Write out the items again, starting at the line that contains "The width and height of the screenshot is (733, 547)." and ending at the last of the items, and switch "yellow" to "blue" with nothing else changed.
Start of Stored rows
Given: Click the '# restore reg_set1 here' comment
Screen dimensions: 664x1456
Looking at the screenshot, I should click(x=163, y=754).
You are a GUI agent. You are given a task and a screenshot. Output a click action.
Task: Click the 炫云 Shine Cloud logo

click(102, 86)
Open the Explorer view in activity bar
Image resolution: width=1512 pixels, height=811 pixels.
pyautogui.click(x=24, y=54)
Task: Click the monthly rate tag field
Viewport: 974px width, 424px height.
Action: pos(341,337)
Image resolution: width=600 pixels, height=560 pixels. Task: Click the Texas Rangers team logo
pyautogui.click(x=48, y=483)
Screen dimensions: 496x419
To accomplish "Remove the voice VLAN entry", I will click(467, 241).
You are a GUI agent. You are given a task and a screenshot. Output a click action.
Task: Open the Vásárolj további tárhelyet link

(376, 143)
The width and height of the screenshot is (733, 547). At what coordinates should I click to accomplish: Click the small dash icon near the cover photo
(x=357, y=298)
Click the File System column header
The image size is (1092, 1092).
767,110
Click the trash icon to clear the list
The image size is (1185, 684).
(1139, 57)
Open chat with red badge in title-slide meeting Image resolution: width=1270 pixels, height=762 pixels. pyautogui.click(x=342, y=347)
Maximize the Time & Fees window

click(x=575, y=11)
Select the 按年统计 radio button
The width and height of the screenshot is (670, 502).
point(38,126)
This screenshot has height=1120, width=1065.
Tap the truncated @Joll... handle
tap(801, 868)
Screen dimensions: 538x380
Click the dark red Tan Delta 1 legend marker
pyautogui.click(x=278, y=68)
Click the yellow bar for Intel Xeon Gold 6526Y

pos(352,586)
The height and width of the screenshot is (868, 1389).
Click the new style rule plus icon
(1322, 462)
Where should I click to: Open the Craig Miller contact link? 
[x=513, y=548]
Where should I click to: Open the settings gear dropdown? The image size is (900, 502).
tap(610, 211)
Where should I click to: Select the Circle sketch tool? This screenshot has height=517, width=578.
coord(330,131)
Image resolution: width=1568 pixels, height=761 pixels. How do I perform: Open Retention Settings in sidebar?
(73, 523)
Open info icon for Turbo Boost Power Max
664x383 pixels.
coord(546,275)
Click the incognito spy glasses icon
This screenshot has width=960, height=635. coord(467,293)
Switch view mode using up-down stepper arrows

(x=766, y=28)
End of Stored rows
### Solution for this problem
The width and height of the screenshot is (733, 547). At what coordinates should I click to accomplish: Click the small dash icon near the cover photo
(x=357, y=298)
Click the File System column header
The image size is (1092, 1092).
767,110
Click the trash icon to clear the list
The image size is (1185, 684).
(1139, 57)
Open chat with red badge in title-slide meeting Image resolution: width=1270 pixels, height=762 pixels. pyautogui.click(x=342, y=347)
Maximize the Time & Fees window

click(x=575, y=11)
Select the 按年统计 radio button
The width and height of the screenshot is (670, 502).
point(38,126)
This screenshot has height=1120, width=1065.
Tap the truncated @Joll... handle
tap(801, 868)
Screen dimensions: 538x380
Click the dark red Tan Delta 1 legend marker
pyautogui.click(x=278, y=68)
Click the blue bar for Intel Xeon Gold 6526Y

pos(352,586)
The height and width of the screenshot is (868, 1389).
Click the new style rule plus icon
(1322, 462)
Where should I click to: Open the Craig Miller contact link? 
[x=513, y=548]
Where should I click to: Open the settings gear dropdown? The image size is (900, 502).
tap(610, 211)
Where should I click to: Select the Circle sketch tool? This screenshot has height=517, width=578.
coord(330,131)
Image resolution: width=1568 pixels, height=761 pixels. How do I perform: Open Retention Settings in sidebar?
(73, 523)
Open info icon for Turbo Boost Power Max
664x383 pixels.
coord(546,275)
Click the incognito spy glasses icon
This screenshot has width=960, height=635. coord(467,293)
Switch view mode using up-down stepper arrows

(x=766, y=28)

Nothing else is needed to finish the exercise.